Ok, here's my question.  I've made several attempts to get a job at an Apple store.  It seems with all my knowledge and prior sales experience, I never get in.  Am I doing something wrong or AM I TOO OLD AND NOT HAVE ENOUGH PIERCINGS?  BTW, I'm 33.  If anyone has a definitive way to help me get in there so I can also start training as a tech, that would be great!

Macintosh, because you're too creative for Windows.


----------



## adambyte (May 24, 2006)

I tried to get a job at three different Apple Stores while I was in college. (I'm a young'un... 23 right now) I had three different interviews, and they were all impressed with my knowledge, but were disappointed that I had no sales experience. Well,  Their loss. (I have visited plenty of Apple stores and heard Mac sales guys giving bad or wrong advice... it made me sad.)
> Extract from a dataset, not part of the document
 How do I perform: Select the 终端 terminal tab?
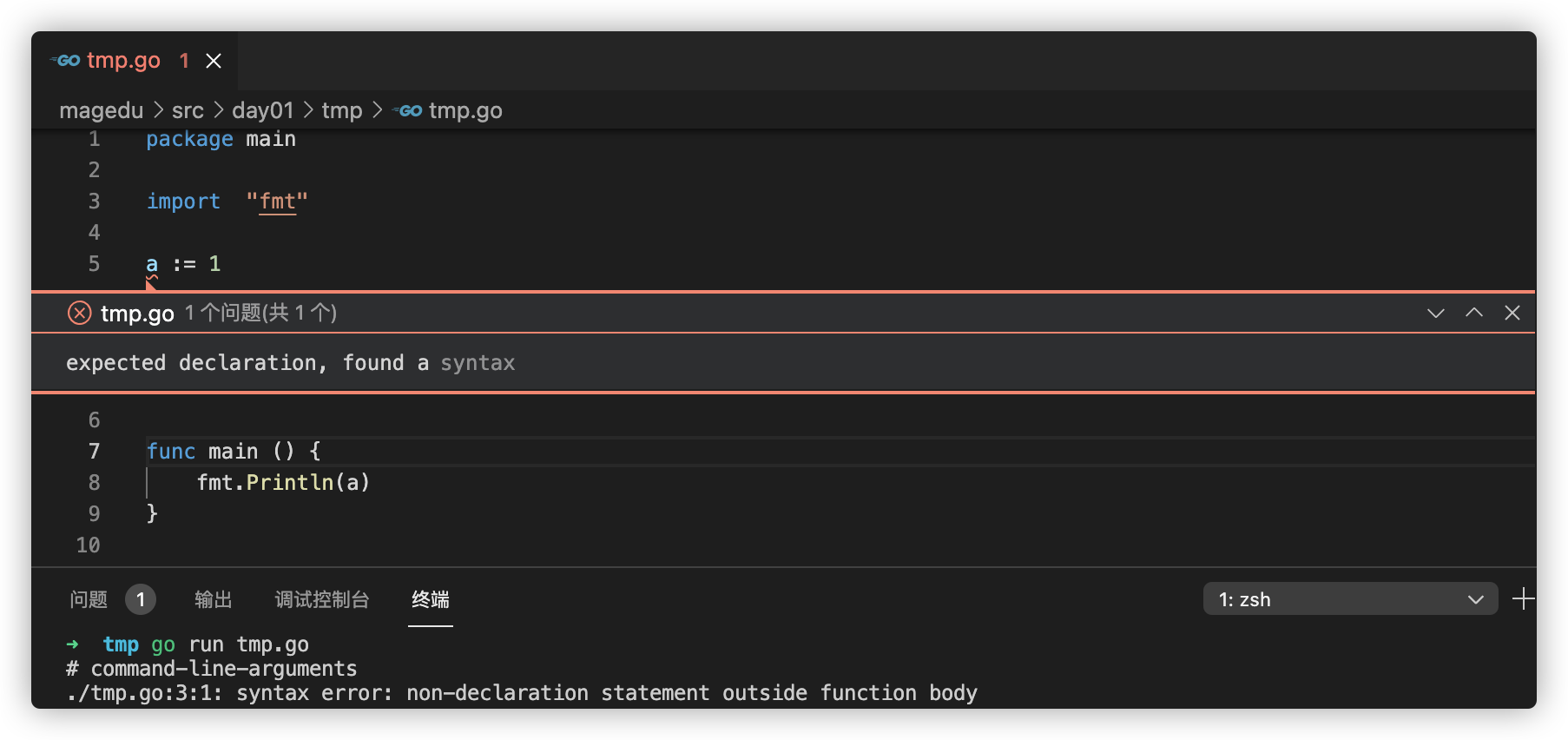point(431,599)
lol. Anyway, I have seen a few guys with grey hair working as Geniuses, and a couple older sales guys... (although, you're right... they all had at least a pierced ear.)


----------



## powermac (May 25, 2006)

I have tried as well to get a part time job at our local Apple Store. I am 36, I think you are both right, it has little to do with knowledge and more with experience with sales and youth. I too have heard sale reps give wrong information to customers. I have also had people tell me that buying a expensive computer from a 19 year-old just doesn't seem comfortable, unless they are repeat Apple customers.


----------



## bobw (May 25, 2006)

I think working at an Apple store isn't a very good place to think of being trained as a tech.


----------



## Iolaire (May 25, 2006)

Did you mention that you wanted to learn to be a tech?  I interviewed back before the first store opened and they basically said that there was no room for advancement outside of the retail side.


----------



## JetwingX (May 25, 2006)

Well, i know at my store Age and former sales training is not important. The biggest thing is that you are personable. Able to make a connection with a customer. 

I was hired after only working as a busboy for a small café. And i know at the SF flagship, the average age is about 32.

My advice is to hang out at that Apple store and observe the Mac Specialists to see what they are doing (both wrong and right)


----------



## davebz (May 25, 2006)

Thanks for the advice.  I worked at RadioShack (Tandy if you are in U.K.) from 9/1997 to 8/2004.  I've worked as a sales rep for 2 different companies selling network hardware, printers, Plasma TV's etc.  As far as training to be an Applecare Tech, I'd do that on my own.  I'm surprised that they don't provide for advancement in the retail environment.  Most companies would pay for at least part of your education expenses.  I guess it would be better to work with Apple gear via a 3rd. party.


----------



## lurk (May 26, 2006)

I must say that here in Minnesota at least, based on my admittedly small sampling, you are better off being middle aged to get a non-genius position.  That is more employees are recognizably older than younger to my mid 30's eyes.


----------



## JetwingX (May 26, 2006)

And just to clear up the inaccuracy from Iolaire. There is plenty of room to advance. if i could, i would tell you how much. but just believe me. there is plenty of room and it's encouraged.


----------